■ **Work required**
If a line in the records below contains the word "computer", return that line.

■ **Study material**
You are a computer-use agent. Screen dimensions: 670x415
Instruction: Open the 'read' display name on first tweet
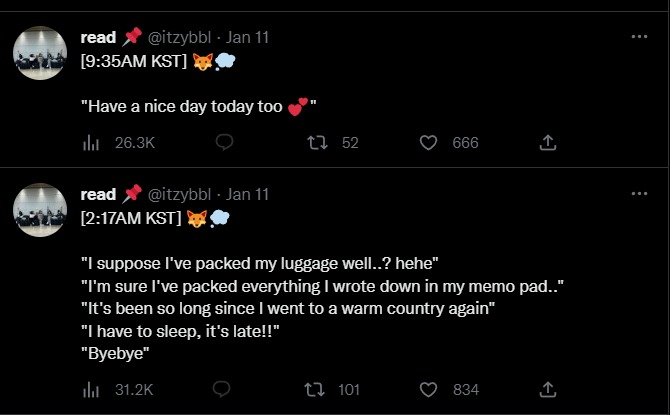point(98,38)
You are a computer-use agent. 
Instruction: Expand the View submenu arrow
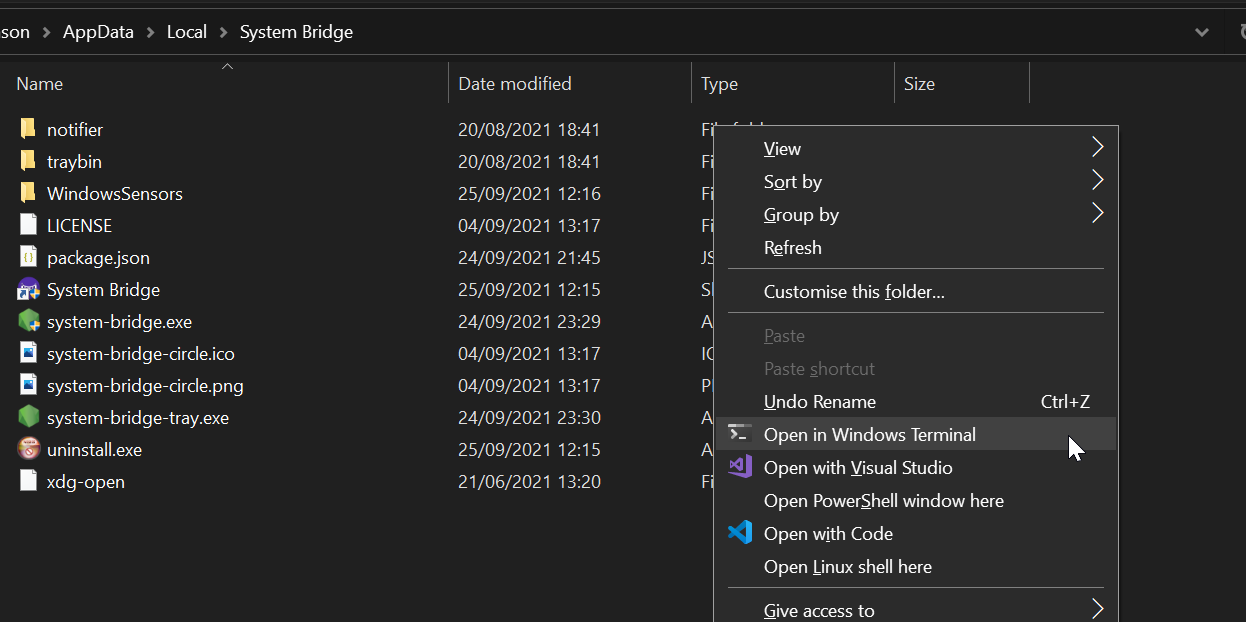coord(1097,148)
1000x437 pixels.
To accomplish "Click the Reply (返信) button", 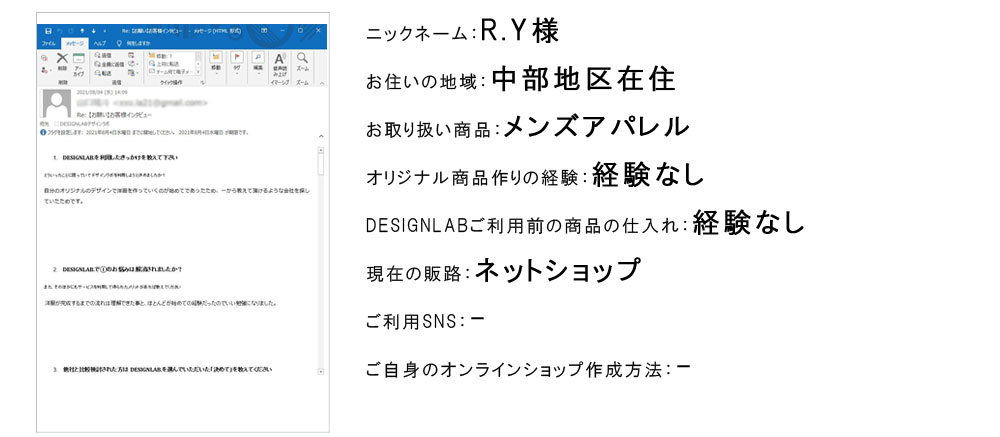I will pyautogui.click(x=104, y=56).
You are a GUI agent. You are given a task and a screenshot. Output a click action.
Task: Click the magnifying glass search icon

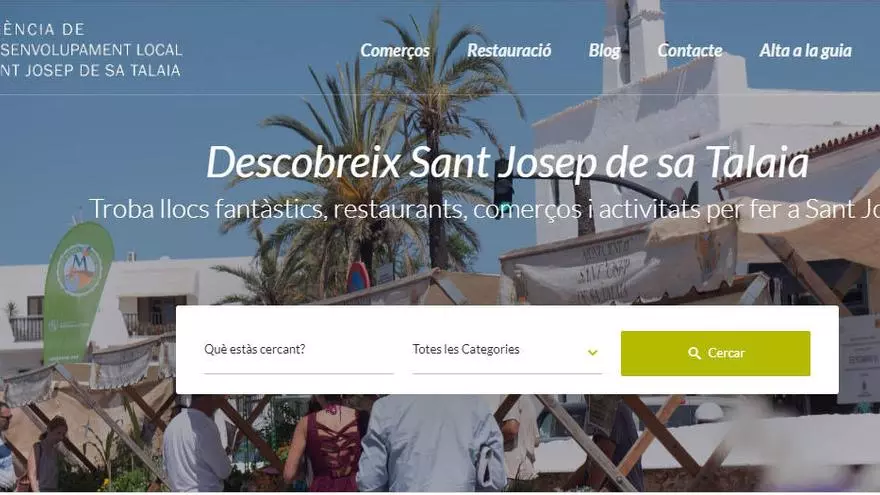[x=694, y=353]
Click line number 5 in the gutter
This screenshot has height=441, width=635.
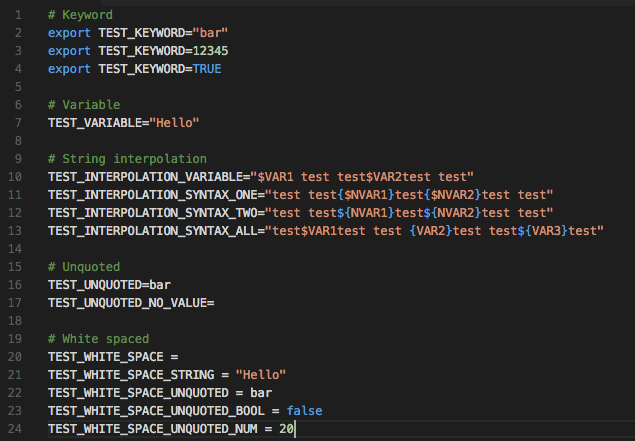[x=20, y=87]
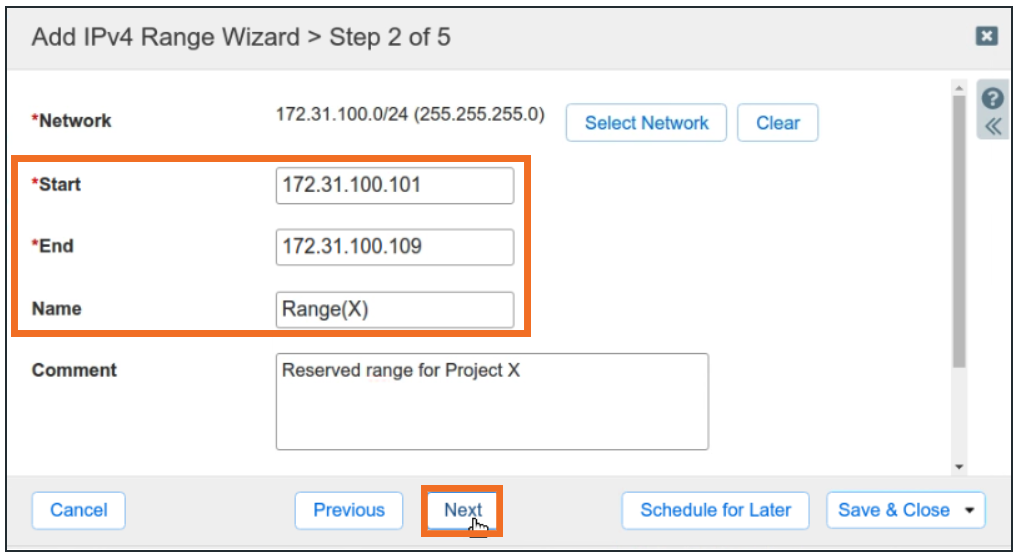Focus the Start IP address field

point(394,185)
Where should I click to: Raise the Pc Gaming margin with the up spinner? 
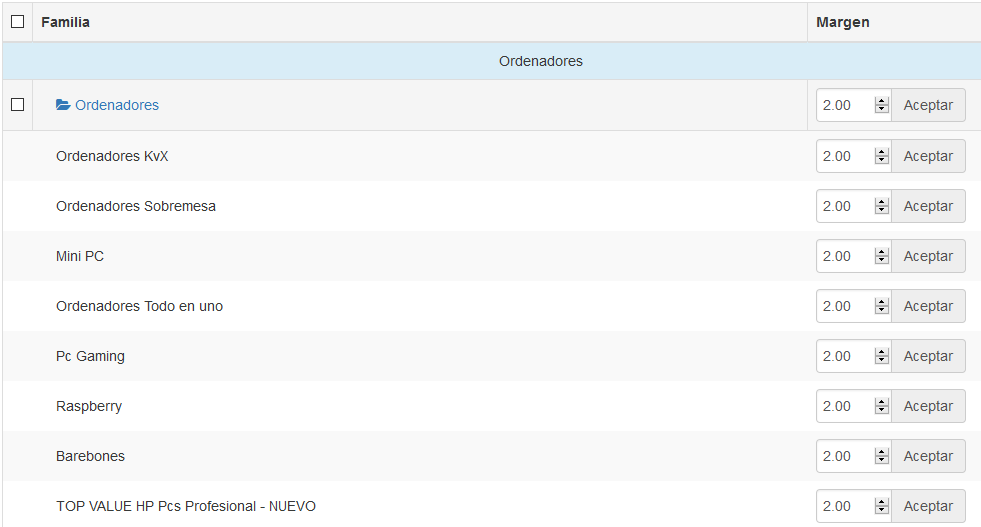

--

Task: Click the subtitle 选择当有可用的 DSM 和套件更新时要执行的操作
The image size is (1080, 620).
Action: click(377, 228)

* * *

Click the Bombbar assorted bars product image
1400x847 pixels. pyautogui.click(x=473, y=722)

■ **Answer below**
You are a computer-use agent. Screen dimensions: 670x415
You are a computer-use agent. 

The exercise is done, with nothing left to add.